The concentration of various cations in seawater in moles per liter are Na+ (0.46M); Mg2+ (0.056M); Ca2+ (0.01M); Al3+ (4x10^-7M); Fe3+ (2x10^-7M)
If enough OH- ion is added to precipitate 50% of the Mg2+, what mass of precipitate will be obtained from one liter or seawater
1L contains 0.056 M = 0.056 moles/L. Grams Mg(OH)2 = 0.056 moles x molar mass = ?? grams. Then take half of that.
thanks so much! just one other quick thing, how would i tell what percentage of the other ions will be precipitated?
~ i know the other answer is virtually all, but how do I come to that conclusion?
To determine the mass of precipitate obtained, we need to first calculate the moles of Mg2+ that will be precipitated. Let's go step by step:
1. Determine the moles of Mg2+ initially present:
Given concentration of Mg2+ in seawater = 0.056 M
Moles of Mg2+ = concentration x volume = 0.056 M x 1 L = 0.056 moles
2. Calculate the moles of Mg2+ that will be precipitated by adding OH- ions:
We know that 50% of the Mg2+ will be precipitated.

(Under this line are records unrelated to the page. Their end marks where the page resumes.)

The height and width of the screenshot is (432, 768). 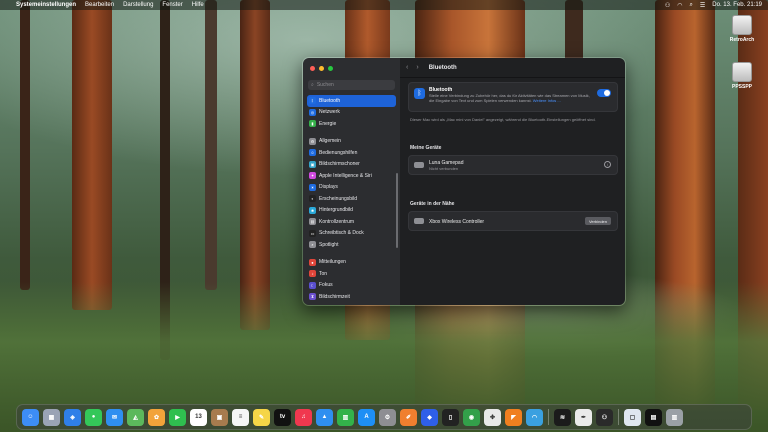 I want to click on sidebar-item-kontrollzentrum: ▤ Kontrollzentrum, so click(x=352, y=222).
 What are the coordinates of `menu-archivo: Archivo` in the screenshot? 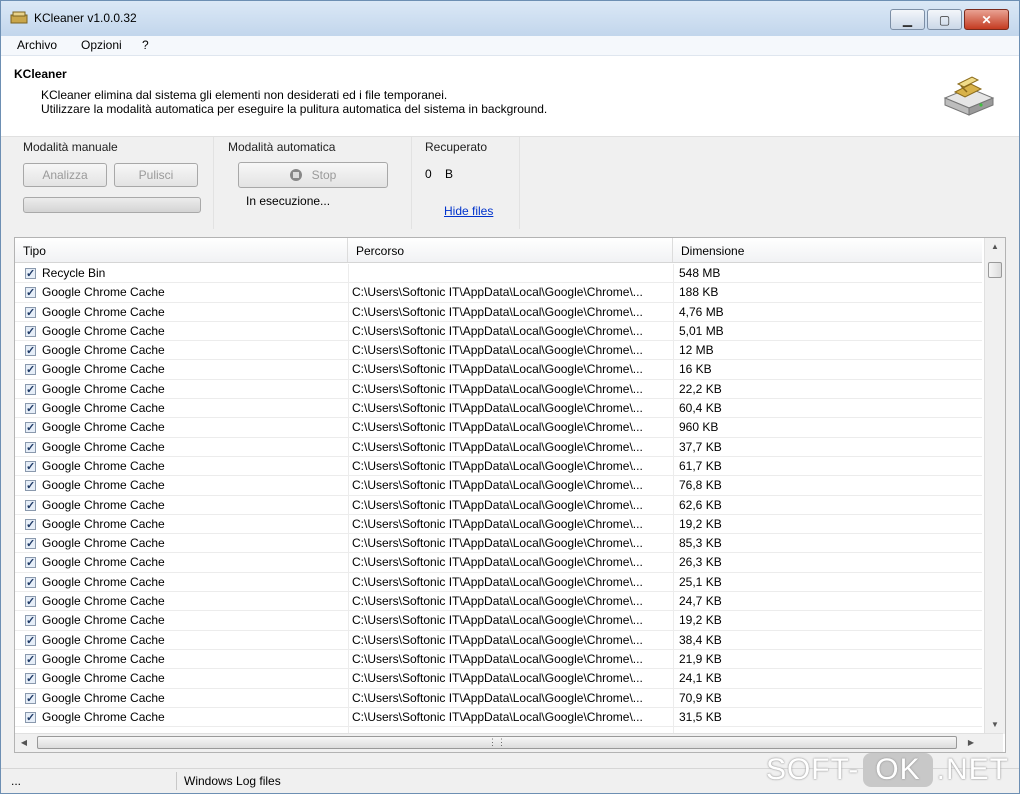 It's located at (37, 45).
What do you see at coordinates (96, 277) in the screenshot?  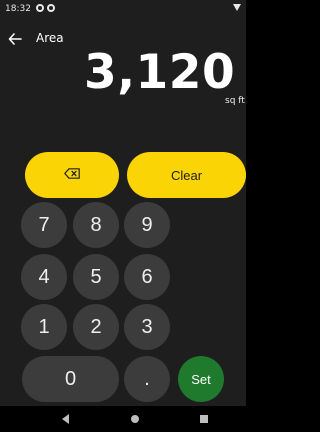 I see `key-5: 5` at bounding box center [96, 277].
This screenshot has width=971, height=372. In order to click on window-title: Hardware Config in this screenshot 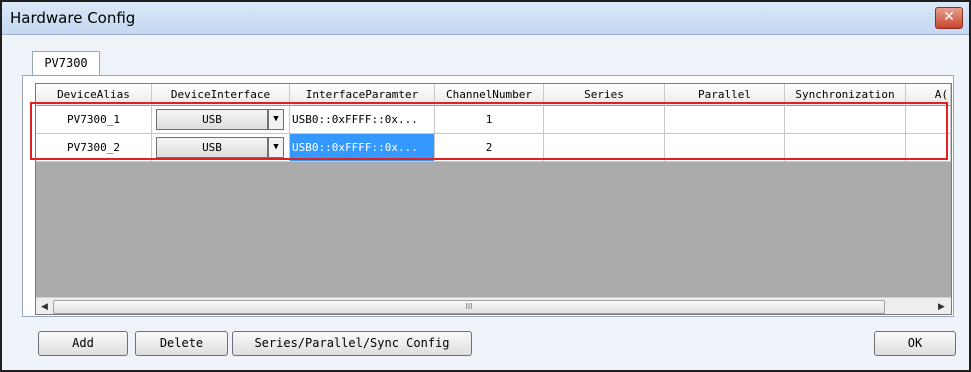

Moles of Mg2+ to be precipitated = 50% of 0.056 moles = 0.5 x 0.056 moles = 0.028 moles
3. Determine the balanced chemical equation for the precipitation reaction:
Magnesium ions (Mg2+) react with hydroxide ions (OH-) to form magnesium hydroxide (Mg(OH)2).
The balanced equation is: Mg2+ + 2OH- → Mg(OH)2
4. Using the balanced equation, determine the stoichiometry of the reaction:
1 mole of Mg2+ reacts with 2 moles of OH- ions to form 1 mole of Mg(OH)2.
Therefore, moles of OH- ions required = 2 x moles of Mg2+ to be precipitated = 2 x 0.028 moles = 0.056 moles
5. Calculate the mass of Mg(OH)2 precipitate formed:
To find the mass, we need to know the molar mass of Mg(OH)2.
Molar mass of Mg(OH)2 = (24.3 g/mol for Mg) + 2(16.0 g/mol for O) + 2(1.0 g/mol for H) = 58.3 g/mol
Mass of Mg(OH)2 = moles of Mg(OH)2 x molar mass
= 0.028 moles x 58.3 g/mol
= 1.6324 grams (rounded to four decimal places)
Therefore, when enough OH- ions are added to precipitate 50% of the Mg2+ present in one liter of seawater, approximately 1.6324 grams of magnesium hydroxide precipitate will be obtained.